**Task requirements**
Omit any pictures, and restate word for word only the lines from the one with "You are a computer-use" through the end of the data below.

**Supplied data**
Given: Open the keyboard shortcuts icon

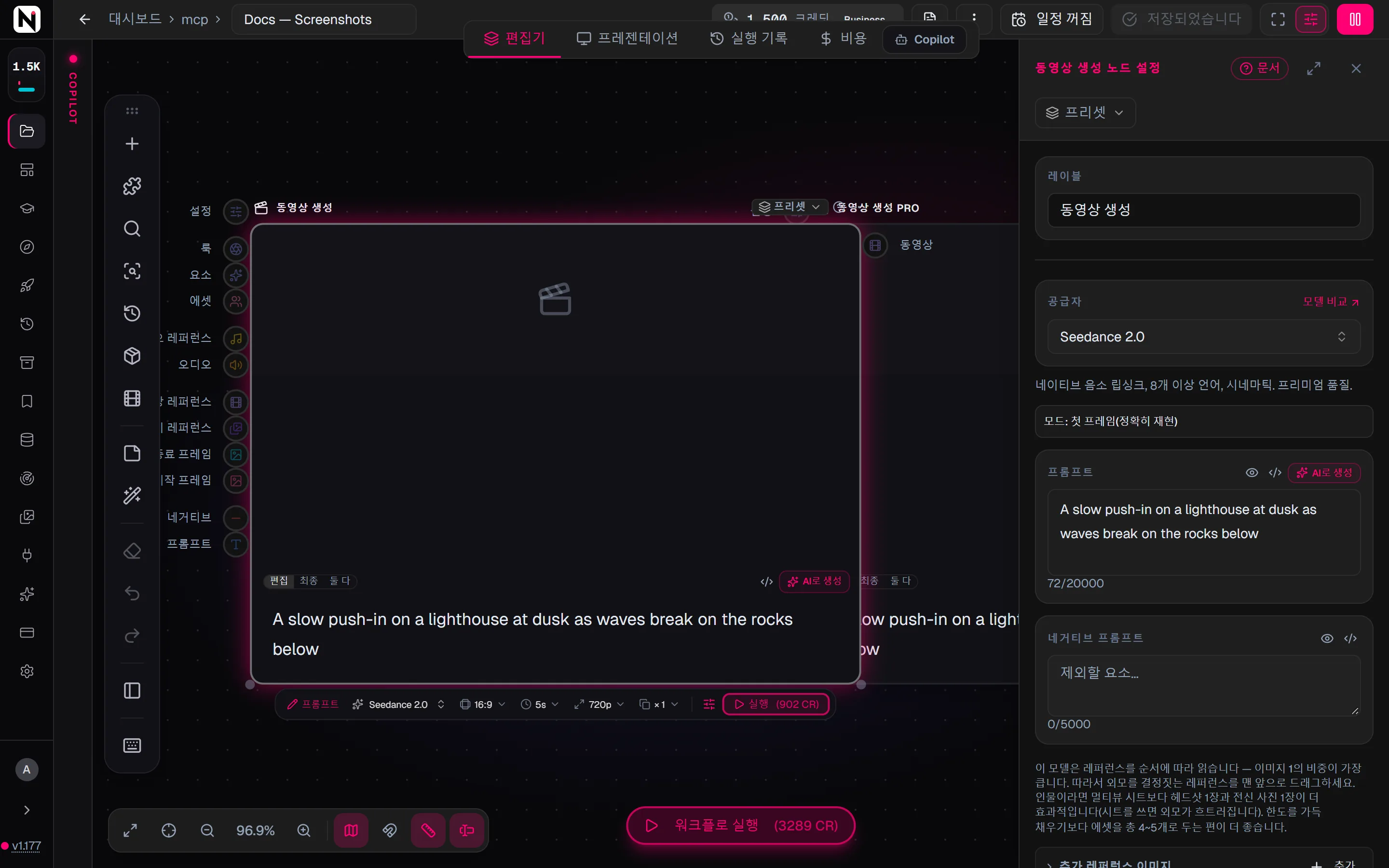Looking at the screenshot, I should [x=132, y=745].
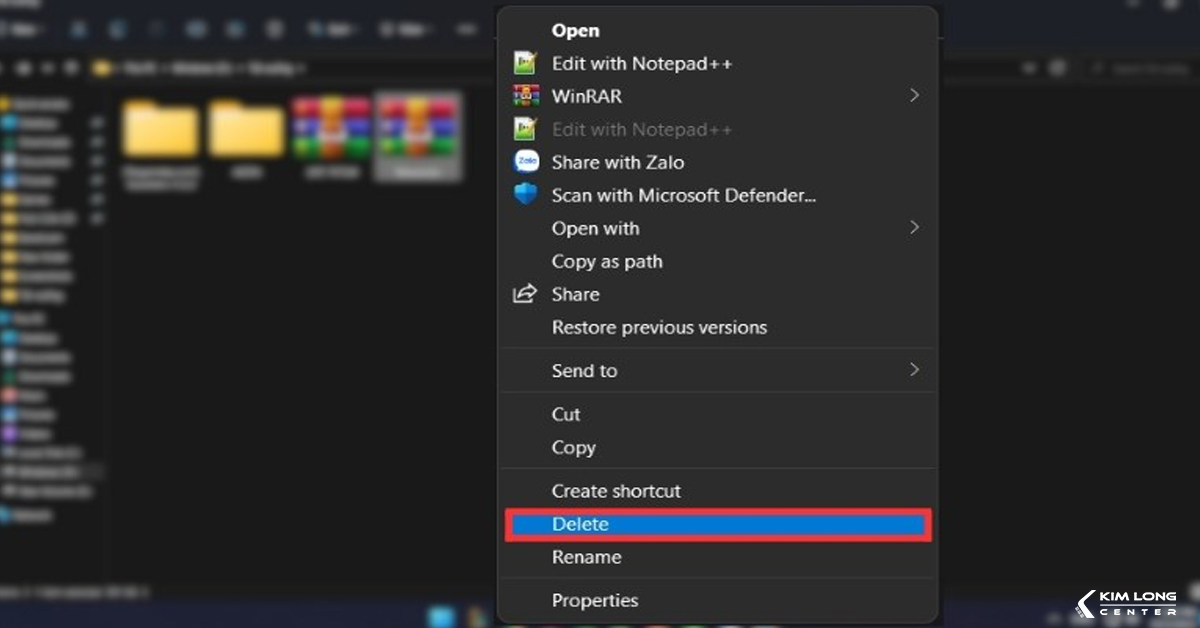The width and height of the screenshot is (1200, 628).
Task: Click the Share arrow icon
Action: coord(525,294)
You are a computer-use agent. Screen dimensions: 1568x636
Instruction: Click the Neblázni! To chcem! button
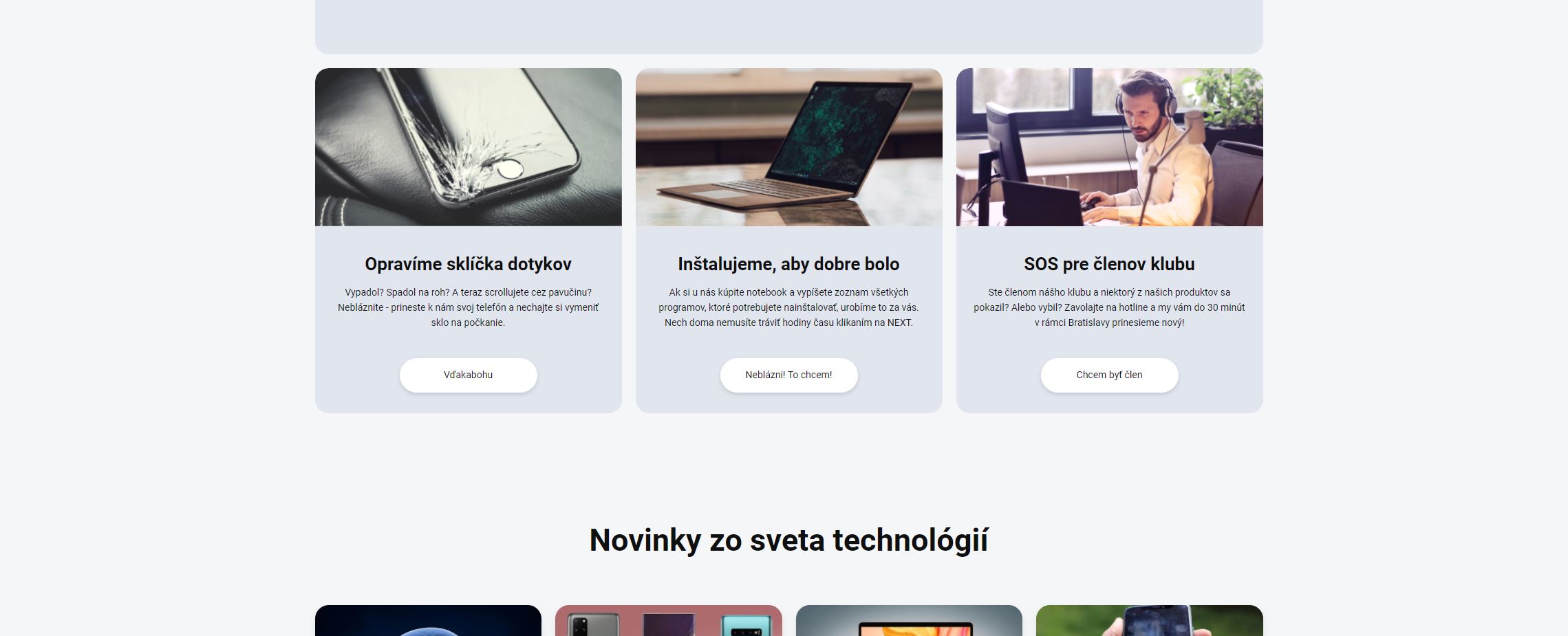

**Solution below**
You are a computer-use agent. Screen dimensions: 1568x636
Instruction: Click the Neblázni! To chcem! button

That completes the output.